Film Freak: First Review

Media, Observatory

This early review just appeared in Shots magazine, courtesy of Mike Ripley, so perhaps you’ll excuse me on this occasion for running it. Sometimes when you’re writing a book, you have little idea whether it’s any good, and it’s great to get feedback.

Film Freak‘Christopher Fowler’s Film Freak is the confessions of a film nut determined to get into the British film industry at precisely the wrong time, just as the flea-pits were closing down and videos taking over. Though quite when there was a good moment to get into British films, unless you were Sid James or Alec Guinness, is a moot point.

Fowler, better known in this column as the author of the slightly surreal ‘Bryant & May’ detective series, was a self-confessed Film Freak from an early age and determined to get into the film world by any route possible; initially through advertising agency copy-writing and then producing trailers and posters for general release movies. His assault on Wardour Street (rather than Hollywood) coincided with British classics such as Ooh…You Are Awful and Mutiny on the Buses(rumoured to be the biggest earning Hammer film ever) signalling the death-knell, or at least the terminal decline, of the British film industry.

Whether he is being gruesomely honest about seedy pubs and even seedier bed-sits, taking side-swipes at slappable performers like Charlie Drake, Norman Wisdom and Cliff Richards, or defending Kenneth Williams and films such as Dr Phibes Rises Again, he is never less than affectionately amusing. When he is describing the bad behaviour rampant in the advertising industry in the 1970s or disastrous trips to the Cannes Film Festival, he is hysterical.

This is a laugh-out-loud memoir of a slice of British life which has probably gone forever and for all its misfortunes and indignities, Fowler shows a great fondness. Although I think he was far too young to experience it on release, Chris Fowler knows the importance of the impact on the British psyche of Kay Kendall’s trumpet solo in Genevieve. That alone proves he really is a film freak.’

Film Freak is published by Doubleday on April 10th. There’s a good chance that if you liked Paperboy you’ll like this, although one man in Glasgow who commented on Amazon that he really, really hated Paperboy probably won’t be buying it. I looked at his profile on Amazon; he buys a lots of hardcore Christian books and bedding plants.

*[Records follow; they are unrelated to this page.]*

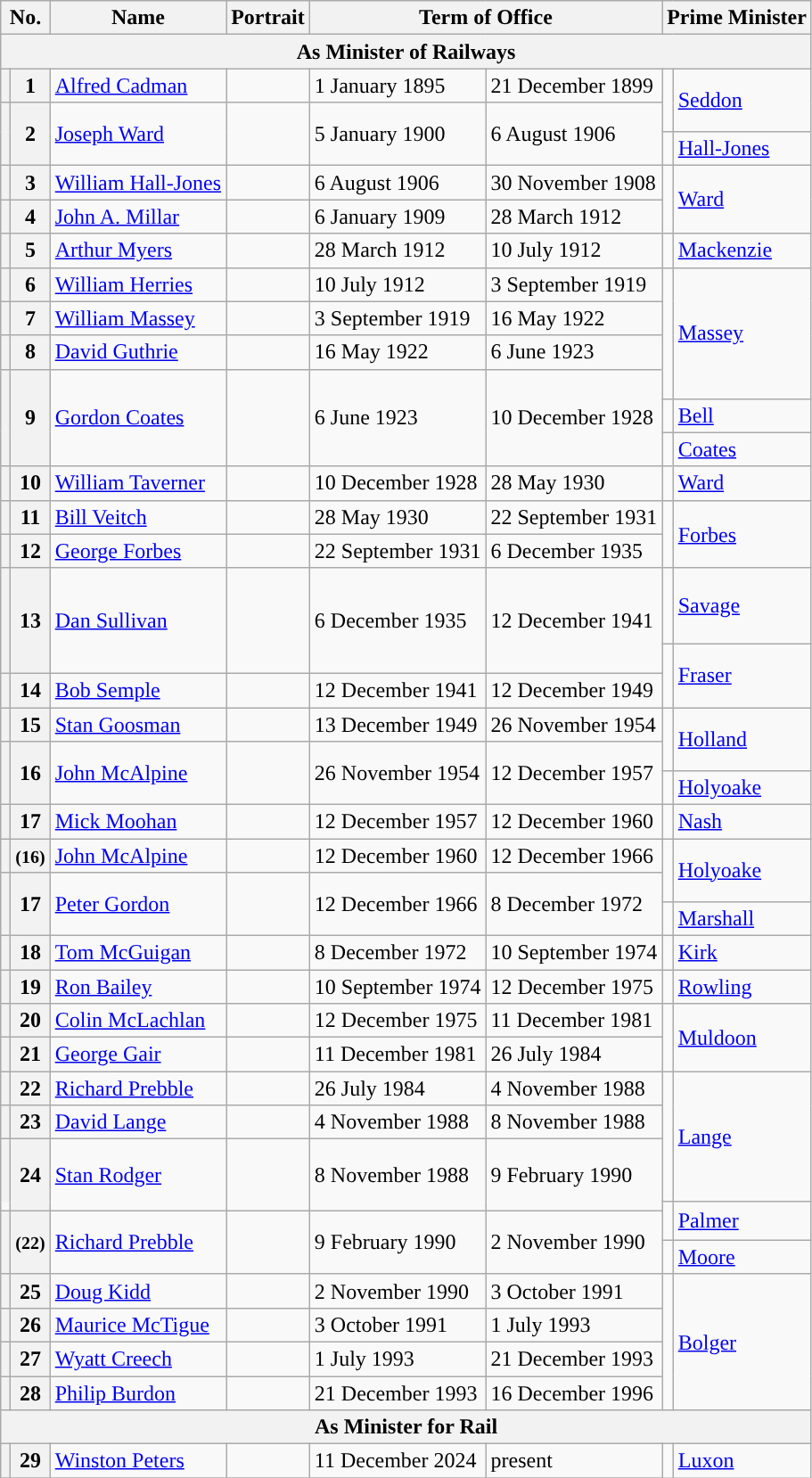
Stan Rodger [137, 1175]
George Forbes [137, 551]
Bolger [742, 1341]
15 [30, 725]
Muldoon [742, 1038]
Rowling [742, 987]
21 [30, 1054]
2 [30, 134]
6 January 1909 [398, 217]
23 [30, 1122]
Moore [742, 1257]
Alfred Cadman [137, 86]
4 [30, 217]
24 [30, 1175]
30 November 1908 [574, 183]
6 [30, 284]
Nash [742, 821]
5 January 1900 [398, 134]
Stan Goosman [137, 725]
Bell [742, 415]
11 [30, 517]
Philip Burdon [137, 1393]
Savage [742, 606]
Wyatt Creech [137, 1358]
Prime Minister [737, 18]
1 January 1895 [398, 86]
David Guthrie [137, 352]
As Minister for Rail [406, 1427]
Tom McGuigan [137, 952]
5 [30, 250]
Mick Moohan [137, 821]
William Taverner [137, 483]
Holland [742, 740]
George Gair [137, 1054]
Hall-Jones [742, 149]
Joseph Ward [137, 134]
Palmer [742, 1221]
11 December 2024 [398, 1461]
26 [30, 1325]
Ron Bailey [137, 987]
William Hall-Jones [137, 183]
19 [30, 987]
29 [30, 1461]
Peter Gordon [137, 904]
Gordon Coates [137, 417]
9 [30, 417]
Mackenzie [742, 250]
Portrait [268, 18]
Term of Office [485, 18]
20 [30, 1021]
Seddon [742, 100]
Bill Veitch [137, 517]
Forbes [742, 534]
14 [30, 690]
1 [30, 86]
8 [30, 352]
Coates [742, 449]
21 December 1899 [574, 86]
Kirk [742, 952]
Luxon [742, 1461]
William Massey [137, 318]
Winston Peters [137, 1461]
22 [30, 1088]
Maurice McTigue [137, 1325]
(16) [30, 855]
16 December 1996 [574, 1393]
25 [30, 1291]
18 [30, 952]
3 [30, 183]
Colin McLachlan [137, 1021]
present [574, 1461]
Arthur Myers [137, 250]
Fraser [742, 676]
Name [137, 18]
13 [30, 620]
No. [25, 18]
(22) [30, 1243]
Bob Semple [137, 690]
Doug Kidd [137, 1291]
David Lange [137, 1122]
16 [30, 774]
William Herries [137, 284]
27 [30, 1358]
John A. Millar [137, 217]
10 [30, 483]
Dan Sullivan [137, 620]
Massey [742, 333]
12 December 1949 [574, 690]
Lange [742, 1136]
28 [30, 1393]
Marshall [742, 918]
12 [30, 551]
7 [30, 318]
As Minister of Railways [406, 52]
13 December 1949 [398, 725]
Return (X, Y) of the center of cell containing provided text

6 comments on “Film Freak: First Review”

  1. andrea yang says:

    I had to google the trumpet clip… never heard of it, but I am a Yank.

  2. Jo W says:

    I’m looking forward to Film Freak. Enjoyed Paperboy,so if it’s only half as good,it’ll be great. Saw Genevieve again only last week (I know,sad) . Kay Kendall still showing them how to play the plumpet! By the way, Admin,forgot to say how much I enjoyed Helltrain. Got a lot of laughs by reading it (in my head) in the voices of the Hammer Horror stalwarts.

  3. Helen Martin says:

    Ah, yes, Kay Kendall. My husband just said, “She gave up the trumpet because of the lip. That was her story and she stuck to it.” It’s a wonderful performance. I don’t know enough about Hammer Films or the actors of the period, except the ones who became known here, to enjoy a memoir of the period, so I likely won’t buy Film Freak. I know, I’ll be sorry in the morning, but how many of you have Curse of Snakes, which I am currently enjoying?

  4. John says:

    Anyone who goes to the trouble of defending the Dr. Phibes movies in print is AOK in my book. I’ll have to wait a bit to order this (more overseas shipping charges – ugh!) but I’ll have my copy by the end of the month. (Fingers crossed.)

  5. glasgow1975 says:

    I swear it wisnae me!

    Hope my mum doesn’t read this review, or she might send it back before wrapping it up for my birthday, for slagging off her beloved Cliff Richard (no ‘s’)

  6. Helen Martin says:

    Have just finished Curse of Snakes, which was was quite wonderfully insane and has a cameo appearance by Sgt. Renfield.